━━ SUPPLIED ENTRIES ━━
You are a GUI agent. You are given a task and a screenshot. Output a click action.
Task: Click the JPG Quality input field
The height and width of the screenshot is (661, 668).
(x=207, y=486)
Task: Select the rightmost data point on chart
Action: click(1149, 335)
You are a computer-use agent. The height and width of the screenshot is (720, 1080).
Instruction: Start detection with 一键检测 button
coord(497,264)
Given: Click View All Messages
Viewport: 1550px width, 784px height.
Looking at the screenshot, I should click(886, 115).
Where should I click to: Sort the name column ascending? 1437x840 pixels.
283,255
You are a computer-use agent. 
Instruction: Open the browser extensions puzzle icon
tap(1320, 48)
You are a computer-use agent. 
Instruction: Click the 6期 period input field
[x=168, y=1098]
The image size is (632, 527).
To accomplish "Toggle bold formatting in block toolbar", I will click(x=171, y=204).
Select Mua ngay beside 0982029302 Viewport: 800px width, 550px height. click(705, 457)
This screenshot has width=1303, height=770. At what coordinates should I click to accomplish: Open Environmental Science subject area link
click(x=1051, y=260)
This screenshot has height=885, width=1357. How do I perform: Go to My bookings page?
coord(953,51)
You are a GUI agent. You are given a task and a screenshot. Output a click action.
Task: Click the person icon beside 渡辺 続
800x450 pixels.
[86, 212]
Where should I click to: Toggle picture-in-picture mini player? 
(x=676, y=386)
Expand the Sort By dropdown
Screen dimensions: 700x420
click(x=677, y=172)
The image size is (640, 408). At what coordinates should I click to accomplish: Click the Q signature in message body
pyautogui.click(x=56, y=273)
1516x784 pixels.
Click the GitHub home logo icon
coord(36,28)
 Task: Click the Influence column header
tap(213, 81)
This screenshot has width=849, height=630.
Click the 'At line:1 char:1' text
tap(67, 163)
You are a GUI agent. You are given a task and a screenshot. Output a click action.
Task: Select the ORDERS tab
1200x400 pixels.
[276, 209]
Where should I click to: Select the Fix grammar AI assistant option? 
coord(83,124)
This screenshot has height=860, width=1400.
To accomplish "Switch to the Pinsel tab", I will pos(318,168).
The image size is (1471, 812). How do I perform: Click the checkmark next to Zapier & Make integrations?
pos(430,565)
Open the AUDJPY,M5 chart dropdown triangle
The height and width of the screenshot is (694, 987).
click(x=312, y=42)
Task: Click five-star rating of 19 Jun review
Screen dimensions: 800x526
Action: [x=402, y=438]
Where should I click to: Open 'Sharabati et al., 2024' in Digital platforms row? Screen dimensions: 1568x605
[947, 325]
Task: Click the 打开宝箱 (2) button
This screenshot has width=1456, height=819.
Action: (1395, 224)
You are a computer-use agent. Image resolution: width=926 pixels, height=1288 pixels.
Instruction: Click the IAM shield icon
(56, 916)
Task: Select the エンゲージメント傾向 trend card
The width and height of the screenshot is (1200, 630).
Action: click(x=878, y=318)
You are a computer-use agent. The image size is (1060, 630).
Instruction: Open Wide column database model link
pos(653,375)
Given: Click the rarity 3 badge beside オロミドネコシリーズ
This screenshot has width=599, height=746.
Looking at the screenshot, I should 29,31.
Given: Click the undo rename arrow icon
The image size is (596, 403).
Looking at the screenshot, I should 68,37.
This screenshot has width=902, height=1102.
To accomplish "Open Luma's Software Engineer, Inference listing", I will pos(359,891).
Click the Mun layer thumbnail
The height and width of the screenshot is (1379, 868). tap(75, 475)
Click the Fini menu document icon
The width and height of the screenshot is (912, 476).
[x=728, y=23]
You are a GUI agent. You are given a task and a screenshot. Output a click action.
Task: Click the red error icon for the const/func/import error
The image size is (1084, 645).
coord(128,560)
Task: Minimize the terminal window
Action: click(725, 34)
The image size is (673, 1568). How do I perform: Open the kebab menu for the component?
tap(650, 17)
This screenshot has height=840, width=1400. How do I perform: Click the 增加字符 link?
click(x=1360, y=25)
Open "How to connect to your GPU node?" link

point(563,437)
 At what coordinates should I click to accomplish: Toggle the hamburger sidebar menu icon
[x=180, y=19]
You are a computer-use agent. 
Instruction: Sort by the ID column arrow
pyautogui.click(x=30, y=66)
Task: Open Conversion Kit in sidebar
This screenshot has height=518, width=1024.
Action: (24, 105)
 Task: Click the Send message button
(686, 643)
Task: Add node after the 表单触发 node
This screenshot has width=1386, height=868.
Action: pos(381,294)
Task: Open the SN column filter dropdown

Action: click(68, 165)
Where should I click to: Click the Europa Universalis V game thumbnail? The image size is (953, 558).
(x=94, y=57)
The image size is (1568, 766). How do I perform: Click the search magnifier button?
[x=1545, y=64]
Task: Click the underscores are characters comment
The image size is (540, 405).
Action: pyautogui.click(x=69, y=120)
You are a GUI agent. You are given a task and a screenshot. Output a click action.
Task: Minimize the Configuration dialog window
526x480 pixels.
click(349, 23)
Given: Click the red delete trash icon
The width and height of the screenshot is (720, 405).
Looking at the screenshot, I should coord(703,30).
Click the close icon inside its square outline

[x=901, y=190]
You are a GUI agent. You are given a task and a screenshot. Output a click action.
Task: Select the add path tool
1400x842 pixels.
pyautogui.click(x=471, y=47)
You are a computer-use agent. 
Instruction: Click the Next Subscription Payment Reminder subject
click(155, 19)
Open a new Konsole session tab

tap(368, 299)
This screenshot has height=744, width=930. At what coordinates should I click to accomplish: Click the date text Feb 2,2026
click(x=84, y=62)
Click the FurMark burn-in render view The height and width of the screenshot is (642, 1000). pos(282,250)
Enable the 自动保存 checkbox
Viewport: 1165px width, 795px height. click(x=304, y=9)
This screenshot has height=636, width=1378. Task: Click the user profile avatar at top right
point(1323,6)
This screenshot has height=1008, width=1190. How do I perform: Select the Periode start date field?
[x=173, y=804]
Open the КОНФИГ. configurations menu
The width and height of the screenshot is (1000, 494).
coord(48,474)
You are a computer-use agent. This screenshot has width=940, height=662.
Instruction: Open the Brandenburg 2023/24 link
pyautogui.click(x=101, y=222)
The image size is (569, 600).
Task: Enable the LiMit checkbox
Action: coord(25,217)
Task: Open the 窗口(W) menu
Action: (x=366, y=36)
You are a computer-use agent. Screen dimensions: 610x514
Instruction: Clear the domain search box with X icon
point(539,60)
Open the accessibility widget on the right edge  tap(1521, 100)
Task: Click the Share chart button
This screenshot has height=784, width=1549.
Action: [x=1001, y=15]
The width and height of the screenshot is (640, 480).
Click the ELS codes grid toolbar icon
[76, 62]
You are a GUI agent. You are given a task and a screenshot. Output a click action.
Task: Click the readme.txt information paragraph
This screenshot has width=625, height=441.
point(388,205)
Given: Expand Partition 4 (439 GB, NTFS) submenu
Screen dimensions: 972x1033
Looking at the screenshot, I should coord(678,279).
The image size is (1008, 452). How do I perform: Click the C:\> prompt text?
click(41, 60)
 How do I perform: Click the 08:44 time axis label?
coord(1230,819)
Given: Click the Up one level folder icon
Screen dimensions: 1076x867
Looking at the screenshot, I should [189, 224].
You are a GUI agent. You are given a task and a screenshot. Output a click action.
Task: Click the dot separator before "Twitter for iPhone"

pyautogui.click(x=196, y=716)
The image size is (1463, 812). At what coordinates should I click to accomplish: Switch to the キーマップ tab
━━━
GIVEN INSTRUCTION: Reproduce the entire listing above word for word, with every line unchanged and in its original order.

OUTPUT OF THE EXERCISE:
You are a GUI agent. You are given a task and a screenshot. Output a click action.
Task: Click the JPG Quality input field
The height and width of the screenshot is (661, 668).
(x=207, y=486)
Task: Select the rightmost data point on chart
Action: click(1149, 335)
You are a computer-use agent. The height and width of the screenshot is (720, 1080).
Instruction: Start detection with 一键检测 button
coord(497,264)
Given: Click View All Messages
Viewport: 1550px width, 784px height.
Looking at the screenshot, I should click(886, 115).
Where should I click to: Sort the name column ascending? 1437x840 pixels.
283,255
You are a computer-use agent. 
Instruction: Open the browser extensions puzzle icon
tap(1320, 48)
You are a computer-use agent. 
Instruction: Click the 6期 period input field
[x=168, y=1098]
The image size is (632, 527).
To accomplish "Toggle bold formatting in block toolbar", I will click(x=171, y=204).
Select Mua ngay beside 0982029302 Viewport: 800px width, 550px height. click(705, 457)
This screenshot has width=1303, height=770. At what coordinates should I click to accomplish: Open Environmental Science subject area link
click(x=1051, y=260)
This screenshot has height=885, width=1357. How do I perform: Go to My bookings page?
coord(953,51)
You are a GUI agent. You are given a task and a screenshot. Output a click action.
Task: Click the person icon beside 渡辺 続
800x450 pixels.
[86, 212]
Where should I click to: Toggle picture-in-picture mini player? 
(x=676, y=386)
Expand the Sort By dropdown
Screen dimensions: 700x420
click(x=677, y=172)
The image size is (640, 408). At what coordinates should I click to accomplish: Click the Q signature in message body
pyautogui.click(x=56, y=273)
1516x784 pixels.
Click the GitHub home logo icon
coord(36,28)
 Task: Click the Influence column header
tap(213, 81)
This screenshot has width=849, height=630.
Click the 'At line:1 char:1' text
tap(67, 163)
You are a GUI agent. You are given a task and a screenshot. Output a click action.
Task: Select the ORDERS tab
1200x400 pixels.
[276, 209]
Where should I click to: Select the Fix grammar AI assistant option? 
coord(83,124)
This screenshot has height=860, width=1400.
To accomplish "Switch to the Pinsel tab", I will pos(318,168).
The image size is (1471, 812). How do I perform: Click the checkmark next to Zapier & Make integrations?
pos(430,565)
Open the AUDJPY,M5 chart dropdown triangle
The height and width of the screenshot is (694, 987).
click(x=312, y=42)
Task: Click five-star rating of 19 Jun review
Screen dimensions: 800x526
Action: [x=402, y=438]
Where should I click to: Open 'Sharabati et al., 2024' in Digital platforms row? Screen dimensions: 1568x605
[947, 325]
Task: Click the 打开宝箱 (2) button
This screenshot has width=1456, height=819.
Action: (1395, 224)
You are a computer-use agent. Image resolution: width=926 pixels, height=1288 pixels.
Instruction: Click the IAM shield icon
(56, 916)
Task: Select the エンゲージメント傾向 trend card
The width and height of the screenshot is (1200, 630).
Action: click(x=878, y=318)
You are a computer-use agent. The image size is (1060, 630).
Instruction: Open Wide column database model link
pos(653,375)
Given: Click the rarity 3 badge beside オロミドネコシリーズ
This screenshot has width=599, height=746.
Looking at the screenshot, I should 29,31.
Given: Click the undo rename arrow icon
The image size is (596, 403).
Looking at the screenshot, I should 68,37.
This screenshot has width=902, height=1102.
To accomplish "Open Luma's Software Engineer, Inference listing", I will pos(359,891).
Click the Mun layer thumbnail
The height and width of the screenshot is (1379, 868). tap(75, 475)
Click the Fini menu document icon
The width and height of the screenshot is (912, 476).
[x=728, y=23]
You are a GUI agent. You are given a task and a screenshot. Output a click action.
Task: Click the red error icon for the const/func/import error
The image size is (1084, 645).
coord(128,560)
Task: Minimize the terminal window
Action: click(725, 34)
The image size is (673, 1568). How do I perform: Open the kebab menu for the component?
tap(650, 17)
This screenshot has height=840, width=1400. How do I perform: Click the 增加字符 link?
click(x=1360, y=25)
Open "How to connect to your GPU node?" link

point(563,437)
 At what coordinates should I click to accomplish: Toggle the hamburger sidebar menu icon
[x=180, y=19]
You are a computer-use agent. 
Instruction: Sort by the ID column arrow
pyautogui.click(x=30, y=66)
Task: Open Conversion Kit in sidebar
This screenshot has height=518, width=1024.
Action: (24, 105)
 Task: Click the Send message button
(686, 643)
Task: Add node after the 表单触发 node
This screenshot has width=1386, height=868.
Action: pos(381,294)
Task: Open the SN column filter dropdown

Action: click(68, 165)
Where should I click to: Click the Europa Universalis V game thumbnail? The image size is (953, 558).
(x=94, y=57)
The image size is (1568, 766). How do I perform: Click the search magnifier button?
[x=1545, y=64]
Task: Click the underscores are characters comment
The image size is (540, 405).
Action: pyautogui.click(x=69, y=120)
You are a GUI agent. You are given a task and a screenshot. Output a click action.
Task: Minimize the Configuration dialog window
526x480 pixels.
click(349, 23)
Given: Click the red delete trash icon
The width and height of the screenshot is (720, 405).
Looking at the screenshot, I should coord(703,30).
Click the close icon inside its square outline

[x=901, y=190]
You are a GUI agent. You are given a task and a screenshot. Output a click action.
Task: Select the add path tool
1400x842 pixels.
pyautogui.click(x=471, y=47)
You are a computer-use agent. 
Instruction: Click the Next Subscription Payment Reminder subject
click(155, 19)
Open a new Konsole session tab

tap(368, 299)
This screenshot has height=744, width=930. At what coordinates should I click to accomplish: Click the date text Feb 2,2026
click(x=84, y=62)
Click the FurMark burn-in render view The height and width of the screenshot is (642, 1000). pos(282,250)
Enable the 自动保存 checkbox
Viewport: 1165px width, 795px height. click(x=304, y=9)
This screenshot has height=636, width=1378. Task: Click the user profile avatar at top right
point(1323,6)
This screenshot has height=1008, width=1190. How do I perform: Select the Periode start date field?
[x=173, y=804]
Open the КОНФИГ. configurations menu
The width and height of the screenshot is (1000, 494).
coord(48,474)
You are a computer-use agent. This screenshot has width=940, height=662.
Instruction: Open the Brandenburg 2023/24 link
pyautogui.click(x=101, y=222)
The image size is (569, 600).
Task: Enable the LiMit checkbox
Action: coord(25,217)
Task: Open the 窗口(W) menu
Action: (x=366, y=36)
You are a computer-use agent. Screen dimensions: 610x514
Instruction: Clear the domain search box with X icon
point(539,60)
Open the accessibility widget on the right edge  tap(1521, 100)
Task: Click the Share chart button
This screenshot has height=784, width=1549.
Action: [x=1001, y=15]
The width and height of the screenshot is (640, 480).
Click the ELS codes grid toolbar icon
[76, 62]
You are a GUI agent. You are given a task and a screenshot. Output a click action.
Task: Click the readme.txt information paragraph
This screenshot has width=625, height=441.
point(388,205)
Given: Expand Partition 4 (439 GB, NTFS) submenu
Screen dimensions: 972x1033
Looking at the screenshot, I should coord(678,279).
The image size is (1008, 452). How do I perform: Click the C:\> prompt text?
click(41, 60)
 How do I perform: Click the 08:44 time axis label?
coord(1230,819)
Given: Click the Up one level folder icon
Screen dimensions: 1076x867
Looking at the screenshot, I should [189, 224].
You are a GUI agent. You are given a task and a screenshot. Output a click action.
Task: Click the dot separator before "Twitter for iPhone"

pyautogui.click(x=196, y=716)
The image size is (1463, 812). At what coordinates should I click to accomplish: Switch to the キーマップ tab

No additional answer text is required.